Online | January 29, 2025 | 1:00 pm - 3:00 pm ET

Gain confidence entering conversations about favoritism and fairness in the workplace. 


During this two-hour virtual workshop, Dr. Sandra Miles, Head of Practice for Team Development at Academic Impressions, will lead us as we explore the ways feelings of defensiveness and discomfort can be very common when engaging in conversations around favoritism and unfairness. Even those who have done extensive reading on topics related to conflict management can find themselves fumbling if they haven’t yet reflected on how their personal feelings may impact the ways they show up in the world—and in these difficult conversations. To get more comfortable engaging in these dialogues, we must first lean into the discomfort of individual reflection and actions that prepare us to enter into them in an open and effective way. 

Join us for a two-hour virtual training where we will explore four key concepts and how they come into play during conversations around topics that are deeply personal: 

  • Identifying favoritism  
  • Understanding personal perspectives 
  • Managing emotions 
  • Focusing on fairness 

You will be given a workbook of activities, tools, and resources to help you move beyond simply understanding these key concepts. Throughout the workshop, you will begin the hard work of interpreting how favoritism can show up in every aspect of the work we do, and how an orientation around fairness improves relationships, morale, and trust. 

Who should attend?

Whether you are a faculty member, frontline staff, or campus leader, this virtual training will help you to move beyond a baseline readiness to effectively engage in difficult conversations. You will be equipped with tools and best practices to help you feel more comfortable participating in these dialogues in the future.

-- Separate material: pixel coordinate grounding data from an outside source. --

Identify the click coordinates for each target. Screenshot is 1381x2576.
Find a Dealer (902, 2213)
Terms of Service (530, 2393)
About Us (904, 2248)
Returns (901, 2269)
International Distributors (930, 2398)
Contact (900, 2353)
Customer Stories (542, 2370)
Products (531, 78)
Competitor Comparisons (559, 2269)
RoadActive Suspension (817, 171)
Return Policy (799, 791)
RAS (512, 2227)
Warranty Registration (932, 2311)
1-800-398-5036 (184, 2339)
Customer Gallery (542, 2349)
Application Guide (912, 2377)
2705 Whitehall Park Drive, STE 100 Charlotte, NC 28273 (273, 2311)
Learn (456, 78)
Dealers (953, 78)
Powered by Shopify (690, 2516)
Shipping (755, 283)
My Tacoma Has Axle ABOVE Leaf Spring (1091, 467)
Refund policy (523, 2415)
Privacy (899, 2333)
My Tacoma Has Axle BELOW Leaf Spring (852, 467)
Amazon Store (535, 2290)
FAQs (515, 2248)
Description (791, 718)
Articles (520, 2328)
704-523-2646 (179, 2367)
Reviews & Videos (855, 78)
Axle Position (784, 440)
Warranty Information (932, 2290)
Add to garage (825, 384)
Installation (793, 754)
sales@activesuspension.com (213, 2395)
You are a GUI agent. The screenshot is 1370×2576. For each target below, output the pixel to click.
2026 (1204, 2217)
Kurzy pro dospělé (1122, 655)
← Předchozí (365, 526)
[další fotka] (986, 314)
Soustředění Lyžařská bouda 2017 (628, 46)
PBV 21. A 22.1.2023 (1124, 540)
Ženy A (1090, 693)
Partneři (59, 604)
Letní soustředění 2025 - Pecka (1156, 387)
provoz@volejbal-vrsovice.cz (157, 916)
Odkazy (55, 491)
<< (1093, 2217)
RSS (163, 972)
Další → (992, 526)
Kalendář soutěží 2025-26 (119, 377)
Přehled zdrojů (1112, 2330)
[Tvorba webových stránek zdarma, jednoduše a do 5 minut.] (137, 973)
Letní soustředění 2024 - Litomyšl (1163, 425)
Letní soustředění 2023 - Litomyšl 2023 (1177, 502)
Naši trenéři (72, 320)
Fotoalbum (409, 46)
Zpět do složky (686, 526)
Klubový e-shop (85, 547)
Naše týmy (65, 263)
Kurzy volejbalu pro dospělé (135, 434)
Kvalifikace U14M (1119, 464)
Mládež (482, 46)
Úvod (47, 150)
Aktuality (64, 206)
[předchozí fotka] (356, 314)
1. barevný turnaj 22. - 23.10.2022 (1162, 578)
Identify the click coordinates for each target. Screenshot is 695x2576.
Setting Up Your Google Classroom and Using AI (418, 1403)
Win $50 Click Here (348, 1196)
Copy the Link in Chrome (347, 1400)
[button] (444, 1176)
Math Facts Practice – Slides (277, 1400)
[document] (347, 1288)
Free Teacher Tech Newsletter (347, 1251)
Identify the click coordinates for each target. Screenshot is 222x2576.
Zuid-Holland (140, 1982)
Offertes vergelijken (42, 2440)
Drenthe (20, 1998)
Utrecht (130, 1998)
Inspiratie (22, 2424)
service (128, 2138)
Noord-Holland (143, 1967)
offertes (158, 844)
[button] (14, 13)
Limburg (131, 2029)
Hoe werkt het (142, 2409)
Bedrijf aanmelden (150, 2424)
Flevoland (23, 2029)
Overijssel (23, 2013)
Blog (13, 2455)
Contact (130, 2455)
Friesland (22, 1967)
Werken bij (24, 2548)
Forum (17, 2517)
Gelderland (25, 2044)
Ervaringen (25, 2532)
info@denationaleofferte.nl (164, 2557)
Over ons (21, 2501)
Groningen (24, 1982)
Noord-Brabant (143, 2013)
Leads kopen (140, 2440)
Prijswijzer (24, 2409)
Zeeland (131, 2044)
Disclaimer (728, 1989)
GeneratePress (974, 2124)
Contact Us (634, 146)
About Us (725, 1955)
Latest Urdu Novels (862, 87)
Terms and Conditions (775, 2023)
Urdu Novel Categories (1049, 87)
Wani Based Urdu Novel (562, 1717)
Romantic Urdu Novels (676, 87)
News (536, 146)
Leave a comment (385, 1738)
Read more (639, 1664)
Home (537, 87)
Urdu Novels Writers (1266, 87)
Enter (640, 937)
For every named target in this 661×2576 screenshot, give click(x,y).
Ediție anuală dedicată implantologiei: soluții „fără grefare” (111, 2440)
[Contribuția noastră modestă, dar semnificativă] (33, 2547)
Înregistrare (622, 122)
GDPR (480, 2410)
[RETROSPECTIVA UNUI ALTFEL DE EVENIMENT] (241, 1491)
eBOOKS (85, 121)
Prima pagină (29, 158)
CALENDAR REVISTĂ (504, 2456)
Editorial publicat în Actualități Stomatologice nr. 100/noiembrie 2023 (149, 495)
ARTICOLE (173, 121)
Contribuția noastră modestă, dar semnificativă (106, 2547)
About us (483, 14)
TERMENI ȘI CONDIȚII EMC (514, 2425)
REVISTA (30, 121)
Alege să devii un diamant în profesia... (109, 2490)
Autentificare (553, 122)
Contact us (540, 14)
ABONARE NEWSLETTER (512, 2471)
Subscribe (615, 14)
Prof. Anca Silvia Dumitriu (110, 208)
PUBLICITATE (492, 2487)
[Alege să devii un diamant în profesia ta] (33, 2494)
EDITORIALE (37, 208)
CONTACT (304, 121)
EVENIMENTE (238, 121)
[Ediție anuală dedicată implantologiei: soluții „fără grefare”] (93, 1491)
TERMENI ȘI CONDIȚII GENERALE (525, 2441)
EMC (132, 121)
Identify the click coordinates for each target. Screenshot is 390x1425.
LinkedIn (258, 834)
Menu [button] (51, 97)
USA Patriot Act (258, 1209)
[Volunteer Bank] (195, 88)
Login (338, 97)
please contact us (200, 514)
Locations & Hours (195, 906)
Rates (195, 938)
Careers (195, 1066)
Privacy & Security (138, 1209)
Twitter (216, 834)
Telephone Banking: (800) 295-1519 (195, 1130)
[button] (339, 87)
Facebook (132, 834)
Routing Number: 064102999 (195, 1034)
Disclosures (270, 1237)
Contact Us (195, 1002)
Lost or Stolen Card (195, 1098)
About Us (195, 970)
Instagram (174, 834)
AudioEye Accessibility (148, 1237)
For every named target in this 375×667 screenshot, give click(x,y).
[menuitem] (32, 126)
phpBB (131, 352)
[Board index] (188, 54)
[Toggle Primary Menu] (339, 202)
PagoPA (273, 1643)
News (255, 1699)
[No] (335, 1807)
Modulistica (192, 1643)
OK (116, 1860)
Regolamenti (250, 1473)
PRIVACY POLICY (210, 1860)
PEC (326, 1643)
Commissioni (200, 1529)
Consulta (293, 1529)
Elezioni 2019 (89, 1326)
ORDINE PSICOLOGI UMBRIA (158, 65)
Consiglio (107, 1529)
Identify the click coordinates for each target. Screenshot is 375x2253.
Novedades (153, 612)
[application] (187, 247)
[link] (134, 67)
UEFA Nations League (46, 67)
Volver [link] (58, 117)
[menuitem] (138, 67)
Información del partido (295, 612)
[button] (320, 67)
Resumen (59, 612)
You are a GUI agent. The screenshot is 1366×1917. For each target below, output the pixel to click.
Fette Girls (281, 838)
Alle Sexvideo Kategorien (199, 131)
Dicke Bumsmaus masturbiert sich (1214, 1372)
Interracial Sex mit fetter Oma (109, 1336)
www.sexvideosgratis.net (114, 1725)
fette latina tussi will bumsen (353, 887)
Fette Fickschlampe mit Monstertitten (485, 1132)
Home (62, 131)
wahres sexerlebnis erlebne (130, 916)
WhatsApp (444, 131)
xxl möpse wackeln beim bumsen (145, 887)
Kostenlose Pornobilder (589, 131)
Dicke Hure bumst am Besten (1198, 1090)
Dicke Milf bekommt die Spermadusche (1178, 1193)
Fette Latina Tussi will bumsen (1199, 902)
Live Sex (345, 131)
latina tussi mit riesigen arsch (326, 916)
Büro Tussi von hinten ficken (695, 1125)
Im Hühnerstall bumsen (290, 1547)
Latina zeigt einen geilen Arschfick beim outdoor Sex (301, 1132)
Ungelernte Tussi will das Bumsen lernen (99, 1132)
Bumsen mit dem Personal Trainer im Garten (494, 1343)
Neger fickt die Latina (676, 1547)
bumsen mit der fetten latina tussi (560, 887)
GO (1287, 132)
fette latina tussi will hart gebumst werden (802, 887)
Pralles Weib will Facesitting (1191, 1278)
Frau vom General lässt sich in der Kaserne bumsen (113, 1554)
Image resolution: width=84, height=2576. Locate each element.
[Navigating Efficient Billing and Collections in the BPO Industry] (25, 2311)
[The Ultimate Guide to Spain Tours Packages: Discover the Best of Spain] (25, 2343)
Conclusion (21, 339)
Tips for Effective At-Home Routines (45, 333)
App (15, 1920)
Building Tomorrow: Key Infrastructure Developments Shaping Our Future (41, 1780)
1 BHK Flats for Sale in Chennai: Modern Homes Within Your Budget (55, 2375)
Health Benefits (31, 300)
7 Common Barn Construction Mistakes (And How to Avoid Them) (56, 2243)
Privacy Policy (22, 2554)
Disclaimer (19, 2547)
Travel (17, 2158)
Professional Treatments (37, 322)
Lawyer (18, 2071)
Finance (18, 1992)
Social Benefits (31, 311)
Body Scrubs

Through group conversation, we’ll discuss the following:

Identifying Favoritism

  • Where does favoritism come from? How does it play out on your campus, in your career, and in your personal life?



Personal Perspectives

  • How might personal history and societal norms impact our approach to conversations that feel deeply personal? What nuances should be considered when entering these conversations with students or colleagues?
  • In what ways do your social identities impact your personal and professional life? How do they show up during difficult conversations?



Managing Emotions

  • How can we engage in conversations in a non-triggering way?
  • What steps can we take to remove our defensive posture and come to the table ready to effectively listen and learn with—and from—one another?
  • When should you step up, and when should you step back, during these dialogues?



Focusing on Fairness

  • The process of unpacking your own preferences is a constant journey and doesn’t happen in a two-hour workshop. Choosing favorites usually has more to do with personal comfort than a desire to be unfair. Building upon the best practices and key considerations we have discussed so far, you will work to identify your own areas of strength and discomfort in this space. Through a series of discussion prompts and individual reflection activities, you will develop an individual action plan to help move you forward on your journey towards becoming more effective during conversations that are emotionally charged and deeply personal.